Au début de ce mois, lors de la Conférence internationale sur la protection des victimes de violences ethniques et religieuses à Paris, la Suisse a réitéré son  engagement pour travailler à restaurer la paix au Moyen-Orient et y préserver le pluralisme. Les minorités y ont toute leur place. Dans cet esprit et dans ce but, la Confédération s’engage en faveur des plus vulnérables, sans distinction de religion ou autre caractéristique. En donnant la priorité à l’aide aux plus vulnérables, l’intervention suisse aide de nombreux chrétiens dans cette région. Et elle défend avec conviction la diversité culturelle et religieuse.

Mesdames et Messieurs, chers Amis,

Sigismond, Maurice et tous ceux que nous commémorons aujourd’hui ont subi une mort violente. Mais leur rayonnement ne s’est pas éteint, au contraire. Sur la tombe des martyrs, s’est élevée la plus ancienne abbaye d’Occident. Elle continuera de vivre et de rayonner comme un haut lieu de culture au fil des siècles, au fil de ce temps – de cette course dont nous sommes tous de modestes relais.
L’anniversaire que nous célébrons est un message d’espoir. C’est aussi une invitation à regarder l’autre rive de la Méditerranée autrement que comme une terre totalement étrangère, c’est une invitation à la voir à travers nos cœurs et non à travers nos peurs.
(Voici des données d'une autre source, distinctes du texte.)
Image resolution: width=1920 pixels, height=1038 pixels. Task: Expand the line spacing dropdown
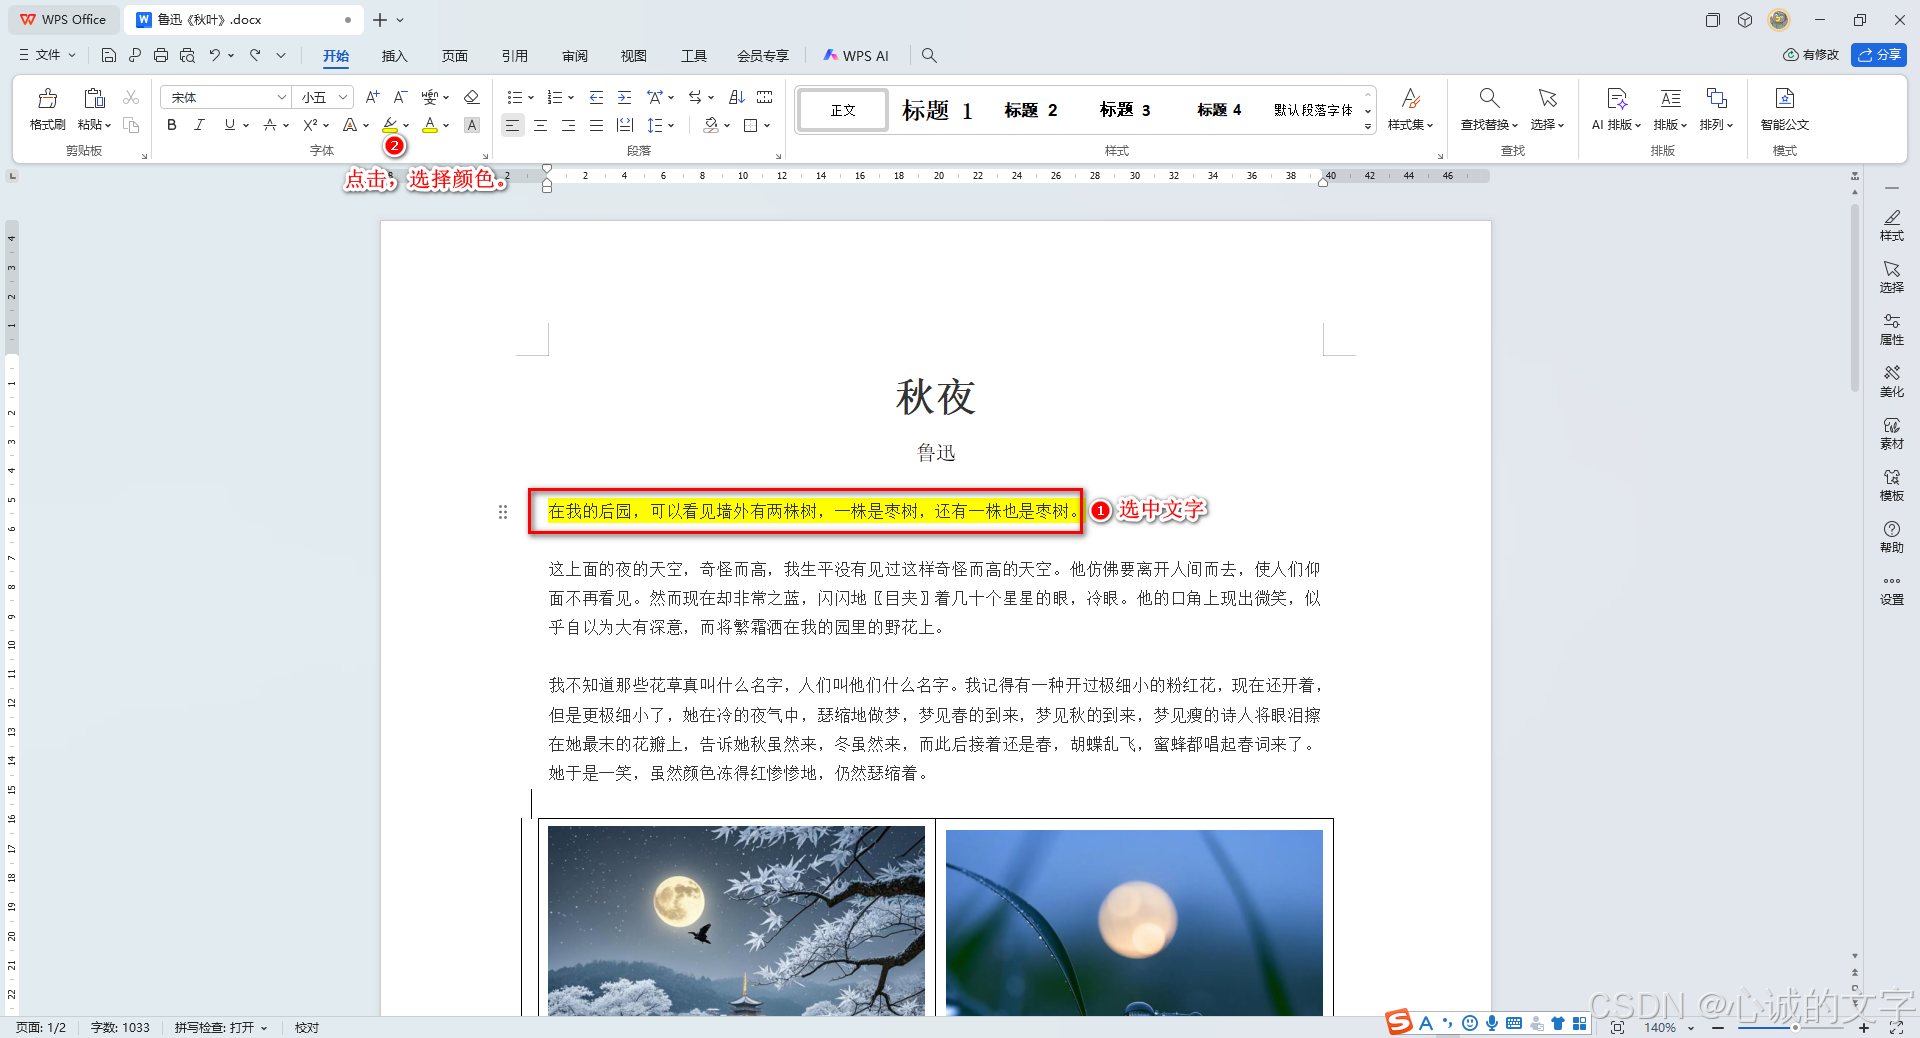point(670,125)
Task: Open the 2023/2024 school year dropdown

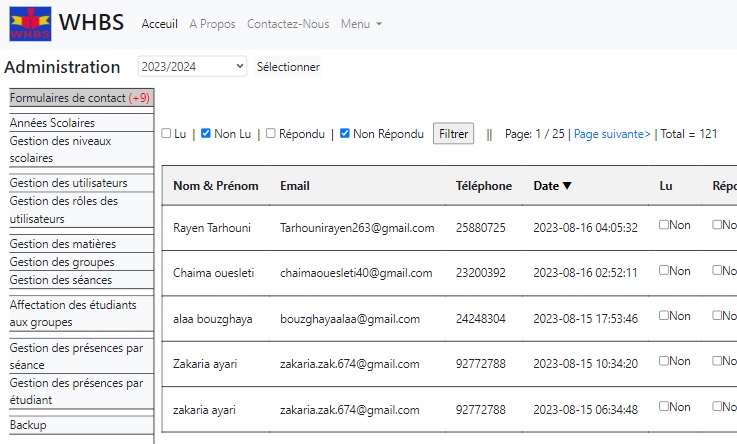Action: pyautogui.click(x=192, y=67)
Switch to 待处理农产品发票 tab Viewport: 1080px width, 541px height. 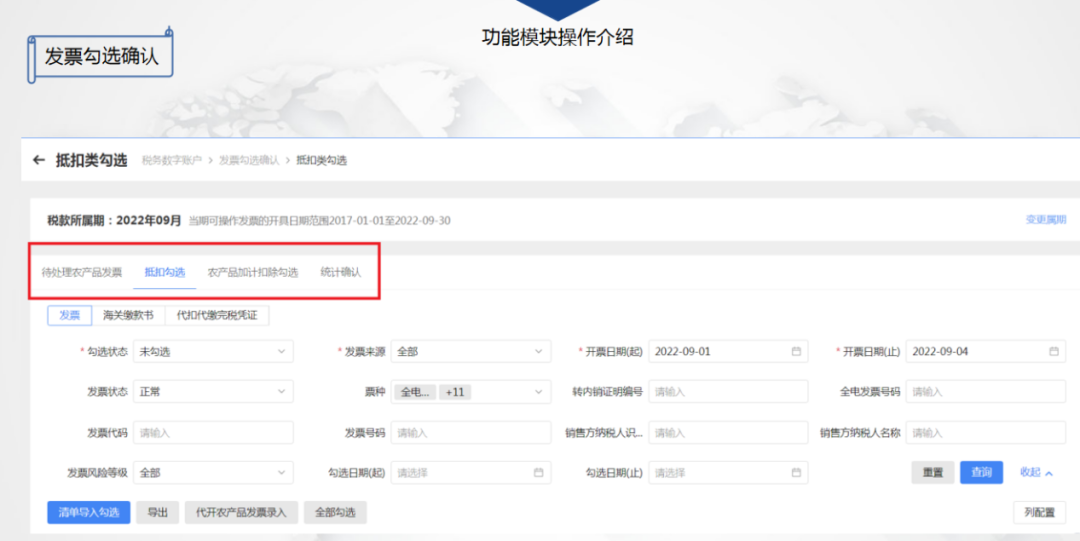81,272
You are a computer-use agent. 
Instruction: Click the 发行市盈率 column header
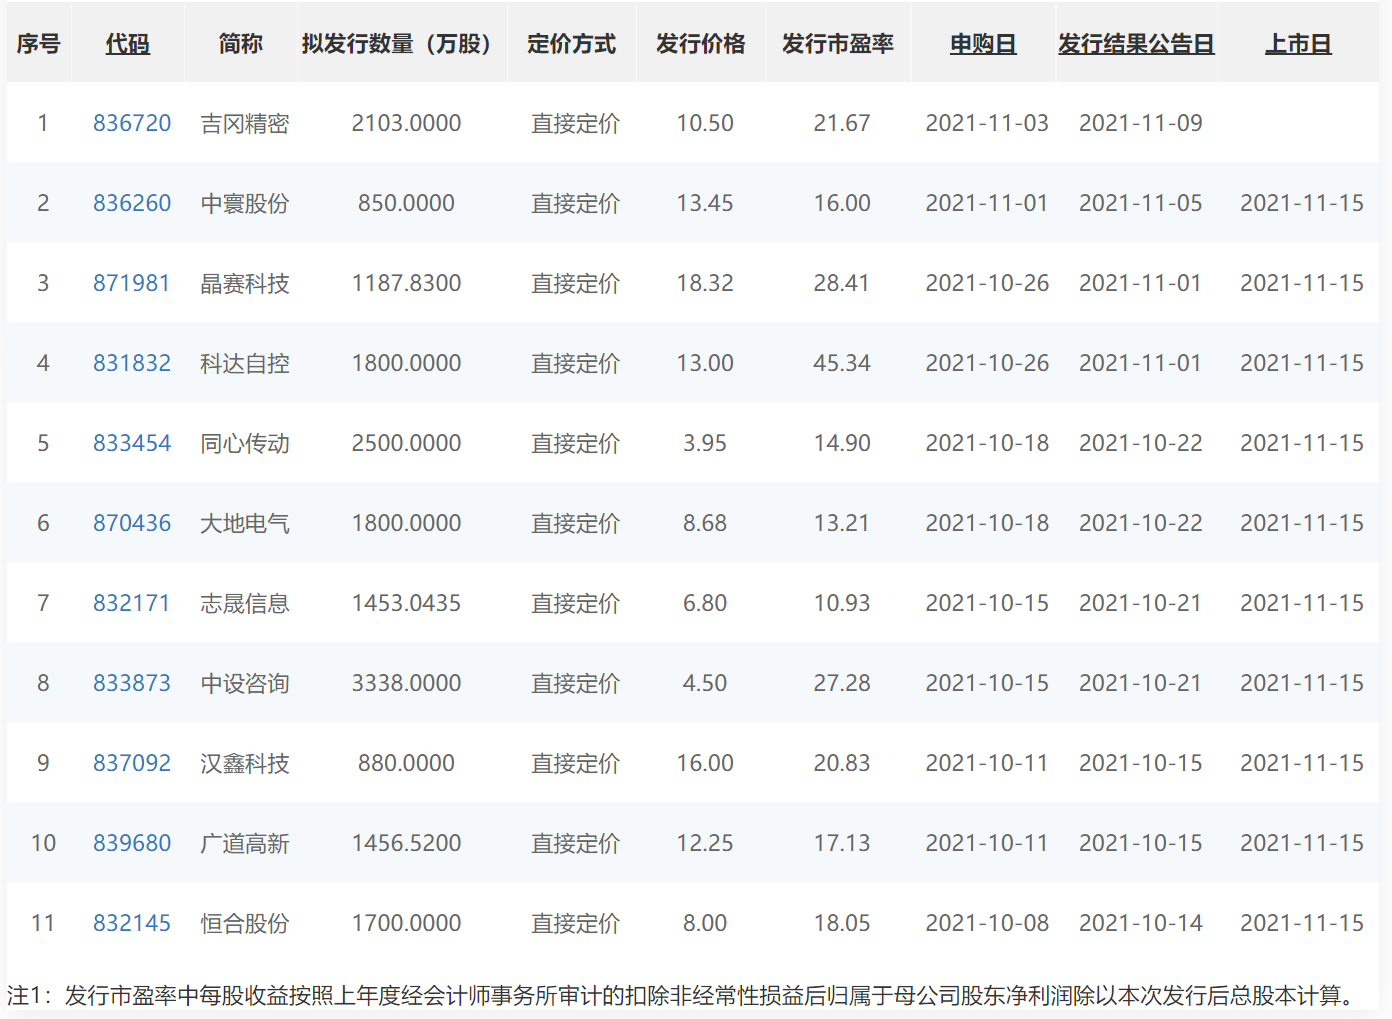[838, 44]
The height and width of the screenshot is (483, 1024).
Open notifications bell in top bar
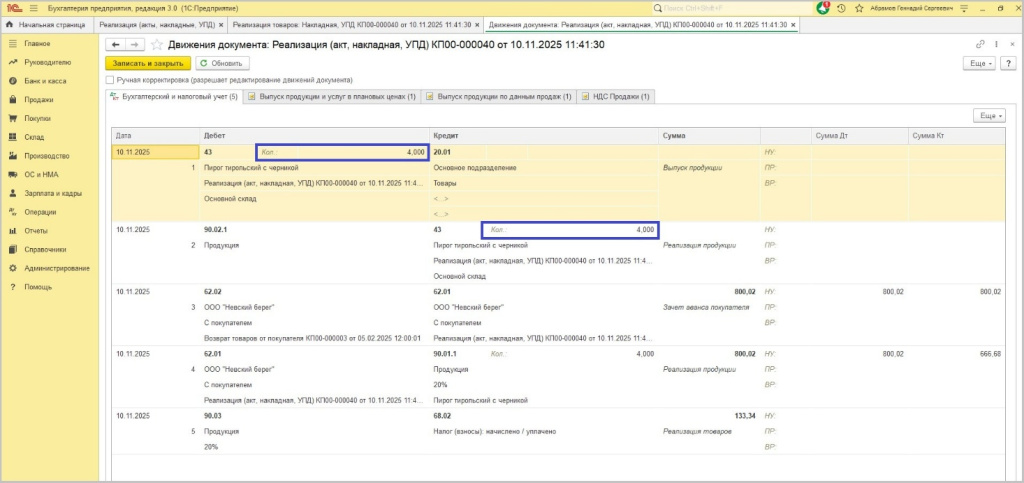pos(824,7)
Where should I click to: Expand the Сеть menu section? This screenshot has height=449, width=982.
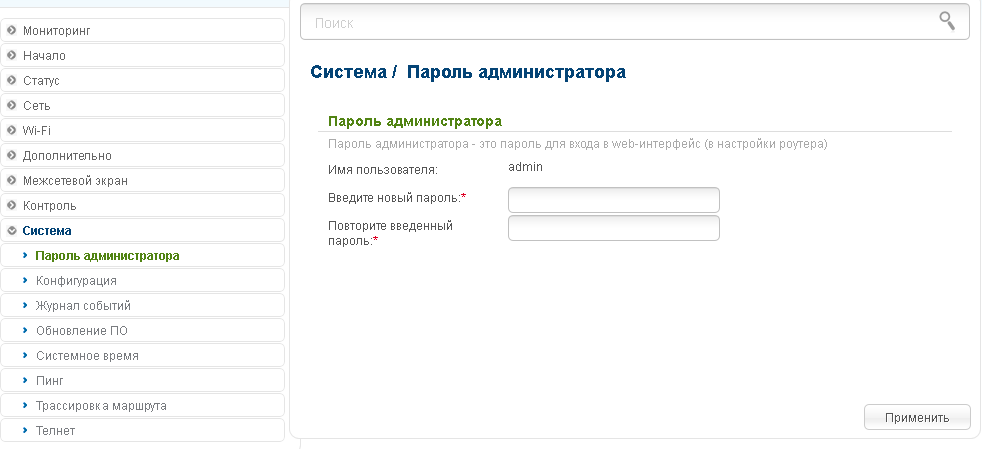click(x=36, y=106)
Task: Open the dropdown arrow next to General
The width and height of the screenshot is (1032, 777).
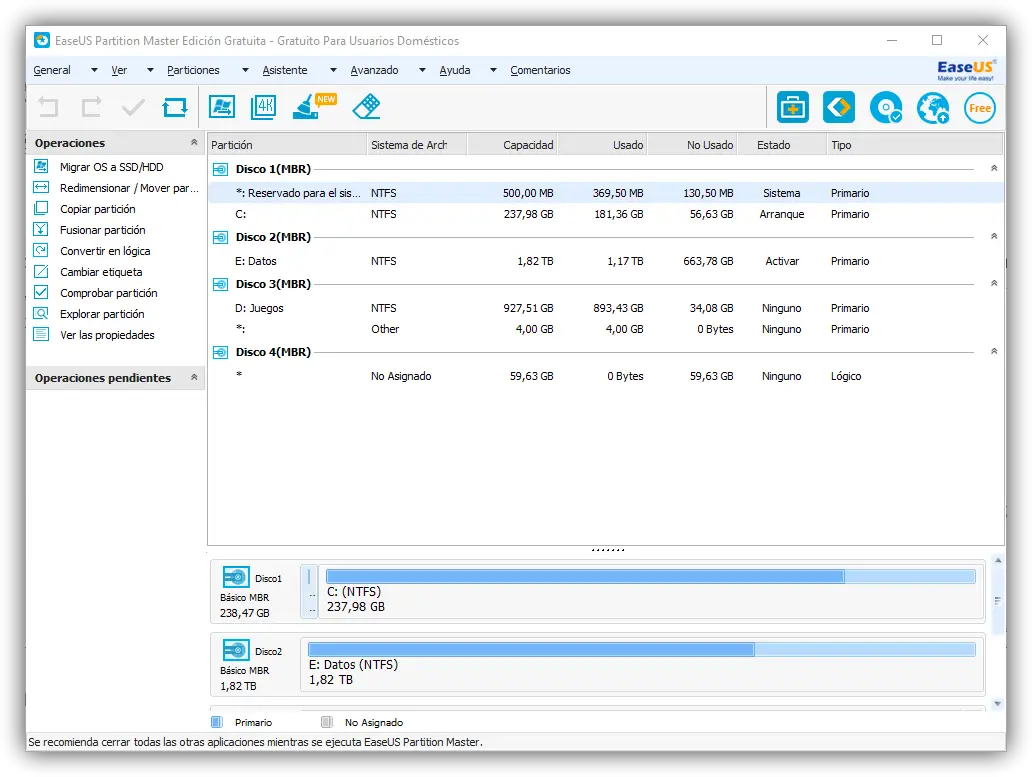Action: (94, 71)
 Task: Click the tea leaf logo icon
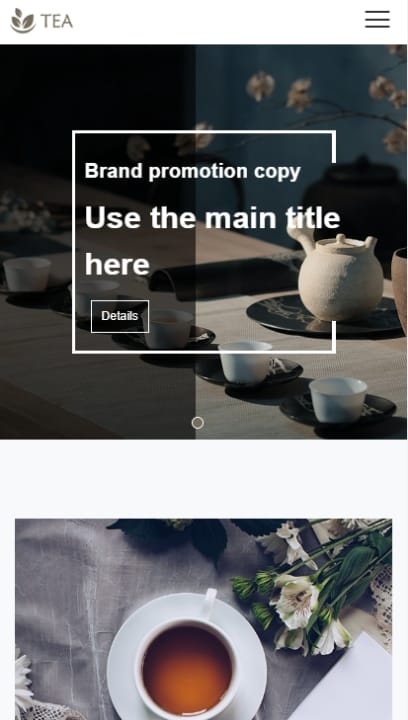23,21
Cet anniversaire exceptionnel est enfin un appel à agir avec détermination, confiance et avec un cœur vaillant et ouvert face à la misère humaine et devant les crises et les souffrances du monde. Avec saint Maurice, la violence n’a pas eu le dernier mot, celle qui a gagné et qui a rayonné depuis 15 siècles, celle qui doit l’emporter aujourd’hui aussi, c’est l’humanité.